Torchbearer has a number of built-in regularisers which can be added to any image problem with a simple callback. In the example we will quickly demonstrate each one and give an example of how they modify the image.
Note: The easiest way to use this tutorial is as a colab notebook, which allows you to dive in with no setup.

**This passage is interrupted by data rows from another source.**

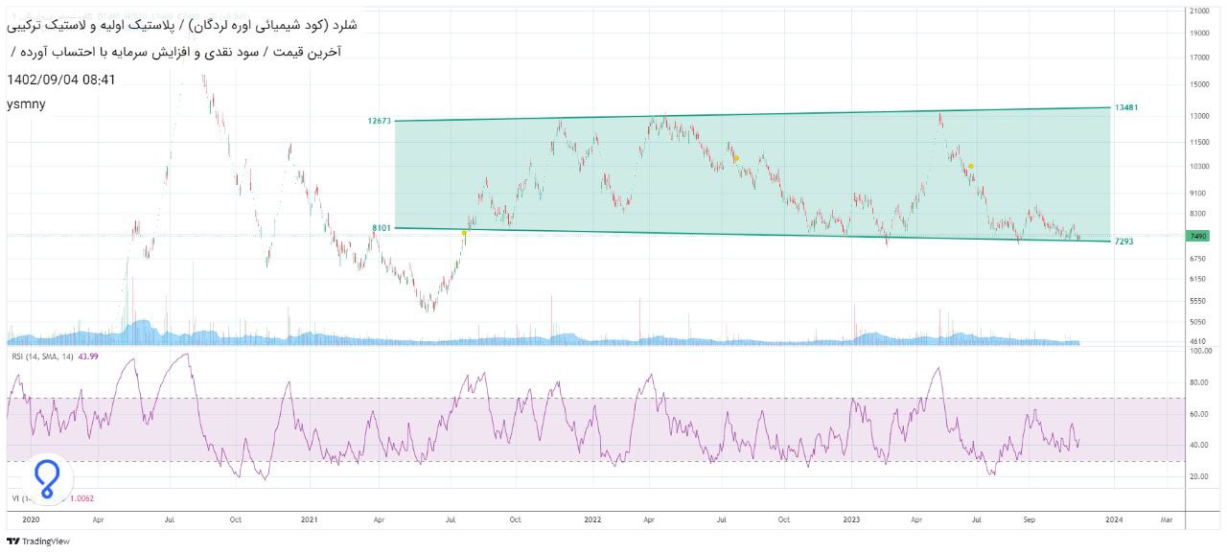Screen dimensions: 1227x553
Task: Click the 7293 lower channel endpoint label
Action: click(1123, 242)
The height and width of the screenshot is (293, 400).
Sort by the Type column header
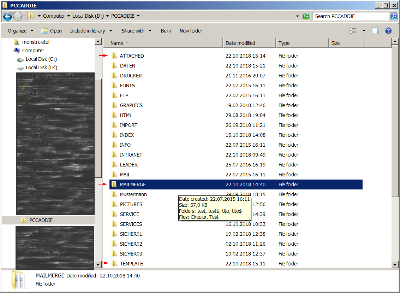click(284, 43)
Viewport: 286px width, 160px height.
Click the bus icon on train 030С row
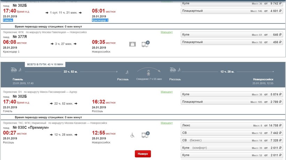pyautogui.click(x=145, y=135)
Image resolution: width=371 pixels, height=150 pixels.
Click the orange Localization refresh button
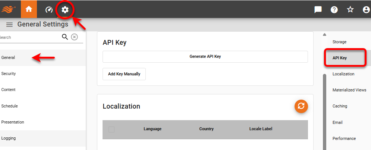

We recommend you enable a free GPU with
Runtime → Change runtime type → Hardware Accelerator: GPU
First we install torchbearer if needed.
try:
import torchbearer
except:
!pip install -q torchbearer
import torchbearer
print(torchbearer.__version__)
0.5.1.dev
For simplicity and speed, this example will use MNIST. MNIST also has the advantage that it is usually quite easy to overfit on, and so if you want to run this example with a more powerful model and for a few more epochs then you should see be able to see the power of each regulariser.
import torch
from torchvision import datasets, transforms
from torchbearer.cv_utils import DatasetValidationSplitter
transform = transforms.Compose([
transforms.ToTensor(),
transforms.Normalize((0.1307,), (0.3081,))
])
BATCH_SIZE = 128
dataset = datasets.MNIST('./data/mnist', train=True, download=True, transform=transform)
testset = datasets.MNIST(root='./data/mnist', train=False, download=True, transform=transform)
splitter = DatasetValidationSplitter(len(dataset), 0.1)
trainset = splitter.get_train_dataset(dataset)
valset = splitter.get_val_dataset(dataset)
traingen = torch.utils.data.DataLoader(trainset, pin_memory=True, batch_size=BATCH_SIZE, shuffle=True, num_workers=10)
valgen = torch.utils.data.DataLoader(valset, pin_memory=True, batch_size=BATCH_SIZE, shuffle=True, num_workers=10)
testgen = torch.utils.data.DataLoader(testset, pin_memory=True, batch_size=BATCH_SIZE, shuffle=False, num_workers=10)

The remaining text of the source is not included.